On this post on the other hand, I’d like to discuss on how we suppose to use a function constructor.

If you haven’t checked on that last post, I suggest you to do so. Here’s the link to the previous series of prototypal inheritance.

function constructor and prototype

(Picture from Udemy’s course JavaScript: The Weird Parts)

Function, as you know, can functioned as a constructor, that is a special block of code that is invoked when you’re trying to create a new object using the new  operator.

There are no supplementary between a constructor and a normal function, they are just the same.

Although a constructor has the ability to access the newly created object, the constructor will be invoked using a pseudo parameter consisting a hidden reference of that newly created object. Afterwards, the reference is kept inside the this  keyword.

If you’re not familiar with function acting as a constructor, let me explain it a bit. The common method of using a function constructor is:

var obj = new randomFunction(param1, param2);  

new  is an operator, and in JavaScript operators are function. The new  keyword takes a certain parameters new … ([ … , … ]) .

When the JavaScript engine reads the keyword, it will create an entirely new object, and invoked the function constructor you provide along with the reference of that new object.

As long as the function constructor doesn’t have it’s own return expression, the JavaScript engine will automatically return the new object reference upon the entire new  expression.

Now.

When a function act as a constructor, and a *new  expression works upon him, then the prototype property (object) will live. *

It’s funny how the prototype for the function actually not the prototype for the function, it’s the prototype for the object that is created using that function constructor.

Prototype is useful so that any object that is created with the same function, sometime later we can add features to all of those objects at once by using this .prototype  property of the function constructor.

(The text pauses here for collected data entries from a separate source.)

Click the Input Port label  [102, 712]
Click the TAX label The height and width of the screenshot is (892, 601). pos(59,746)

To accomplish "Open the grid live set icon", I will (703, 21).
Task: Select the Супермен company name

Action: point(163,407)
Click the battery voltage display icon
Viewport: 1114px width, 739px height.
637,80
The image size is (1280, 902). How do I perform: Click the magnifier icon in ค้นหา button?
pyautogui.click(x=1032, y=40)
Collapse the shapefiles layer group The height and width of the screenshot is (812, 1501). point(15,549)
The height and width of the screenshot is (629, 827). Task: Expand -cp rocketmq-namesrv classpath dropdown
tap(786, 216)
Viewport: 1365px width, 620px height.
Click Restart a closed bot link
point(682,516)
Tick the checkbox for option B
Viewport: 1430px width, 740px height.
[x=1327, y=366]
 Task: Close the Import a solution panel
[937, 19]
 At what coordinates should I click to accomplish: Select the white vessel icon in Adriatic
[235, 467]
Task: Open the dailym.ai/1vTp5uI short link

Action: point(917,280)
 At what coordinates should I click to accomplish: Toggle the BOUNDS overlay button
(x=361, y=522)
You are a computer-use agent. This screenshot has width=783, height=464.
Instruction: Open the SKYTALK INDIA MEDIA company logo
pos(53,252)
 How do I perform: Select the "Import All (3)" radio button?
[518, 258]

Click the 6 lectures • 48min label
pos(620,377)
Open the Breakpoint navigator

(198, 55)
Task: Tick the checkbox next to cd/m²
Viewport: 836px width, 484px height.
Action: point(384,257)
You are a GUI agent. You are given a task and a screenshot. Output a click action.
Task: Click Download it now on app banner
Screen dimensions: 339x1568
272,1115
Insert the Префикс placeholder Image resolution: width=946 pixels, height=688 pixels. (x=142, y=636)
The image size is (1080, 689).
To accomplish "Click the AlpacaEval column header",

function randomFunction(firstName, lastName) {  
    this.firstName = firstName;
    this.lastName = lastName;
}
var randomObj = new randomFunction("Elon", "Musk");  
randomFunction.property.middleName = "John";  

The this keyword on a prototype will refers to the caller object.

randomFunction.property.randomProp = this.firstName + " " + this.lastNameasdasdasdsadasdasdasdas  
console.log(randomObj.randomProp);  

It will output “Elon Musk”.

For efficiency, put all methods inside the prototype, properties sometimes have different value thus not included in the prototype. Here’s what I’m talking about:

randomFunction.property.randomFunction = function(val) { return val; } var output = randomObj.randomFunction("Hello!"); console.log(output); // outputs Hello!